Playbill.com: During rehearsals in New York, some additional strings were added to the orchestra. Why did that happen?
TS: Yes. That happened during rehearsal. We started orchestrating the show for the production in Seattle, which was supposed to have just four instruments: piano, violin, cello and harp. Adam and I felt we could handle this ourselves, since it was such a small group. We ended up adding bass during previews, because we missed having the anchor at the bottom. When we knew we were doing the show at the Beaumont, we knew we wanted to add some more instruments. Adam really missed having guitar for a few crucial numbers, and we decided to add percussion and two woodwinds, to have more colors to draw on. Early on in rehearsal, we went into the recording studio to record three radio ads with this group of nine, and Adam felt like we were missing a sense of sweep and lyricism. At the same time, Jonathan Butterell, who did the musical staging, was whispering in my ear that the show was no longer the chamber piece we had done in Chicago and Seattle, and that he felt the orchestra should grow to match the scale of the new production. Adam decided to be brave and approached Andre Bishop and Bernie Gersten about adding six string players: five more violins and one more cello. They were supportive, even though it meant raising a lot more money, and just asked that we do a little demonstration of the difference, so that everyone could be sure it was the right thing. So we did a rehearsal with the extra strings, and everyone could tell that it was a good idea.
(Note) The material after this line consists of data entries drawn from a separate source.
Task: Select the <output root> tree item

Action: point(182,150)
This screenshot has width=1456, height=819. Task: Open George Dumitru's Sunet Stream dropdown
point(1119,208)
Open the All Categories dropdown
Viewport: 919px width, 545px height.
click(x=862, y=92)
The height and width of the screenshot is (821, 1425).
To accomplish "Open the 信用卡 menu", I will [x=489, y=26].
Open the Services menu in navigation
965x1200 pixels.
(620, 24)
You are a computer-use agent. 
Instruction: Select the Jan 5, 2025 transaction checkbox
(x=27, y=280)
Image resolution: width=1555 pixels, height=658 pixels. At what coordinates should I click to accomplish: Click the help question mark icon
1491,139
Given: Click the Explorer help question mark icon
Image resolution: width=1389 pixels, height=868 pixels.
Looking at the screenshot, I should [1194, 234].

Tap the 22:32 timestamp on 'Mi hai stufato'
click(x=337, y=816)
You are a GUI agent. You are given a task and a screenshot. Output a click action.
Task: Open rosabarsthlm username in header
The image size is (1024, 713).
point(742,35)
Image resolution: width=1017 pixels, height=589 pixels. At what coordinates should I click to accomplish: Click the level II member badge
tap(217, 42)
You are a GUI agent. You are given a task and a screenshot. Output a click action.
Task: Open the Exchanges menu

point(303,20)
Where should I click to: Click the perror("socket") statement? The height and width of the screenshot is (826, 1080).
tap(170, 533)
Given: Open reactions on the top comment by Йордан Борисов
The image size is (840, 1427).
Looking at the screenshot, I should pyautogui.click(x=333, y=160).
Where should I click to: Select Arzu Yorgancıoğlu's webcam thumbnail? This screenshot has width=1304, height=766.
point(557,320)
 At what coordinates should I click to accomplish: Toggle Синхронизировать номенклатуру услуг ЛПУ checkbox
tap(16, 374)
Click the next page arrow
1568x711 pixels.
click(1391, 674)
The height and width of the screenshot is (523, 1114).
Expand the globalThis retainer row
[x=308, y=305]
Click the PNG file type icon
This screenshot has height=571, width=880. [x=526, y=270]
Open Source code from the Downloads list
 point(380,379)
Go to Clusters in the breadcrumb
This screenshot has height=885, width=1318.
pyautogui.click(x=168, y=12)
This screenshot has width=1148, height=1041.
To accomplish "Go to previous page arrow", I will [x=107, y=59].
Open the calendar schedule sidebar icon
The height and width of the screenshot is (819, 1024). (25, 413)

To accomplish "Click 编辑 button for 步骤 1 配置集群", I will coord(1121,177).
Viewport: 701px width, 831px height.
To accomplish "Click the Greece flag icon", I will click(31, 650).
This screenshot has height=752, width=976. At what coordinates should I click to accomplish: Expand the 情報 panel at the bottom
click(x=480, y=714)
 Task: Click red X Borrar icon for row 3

Playbill.com: How did the show end up having three orchestrators?
TS: Now, by the time [this instrumentation] was settled, we were deep into rehearsals, with the first official band rehearsal less than a week away. Adam was needing to concentrate on being the composer-lyricist and couldn't tackle more orchestration work, and I was leading rehearsals with the cast and scribbling away constantly. We both thought of asking Bruce Coughlin to come aboard to help us finish everything in time, and he graciously stepped in to help. So that's the story.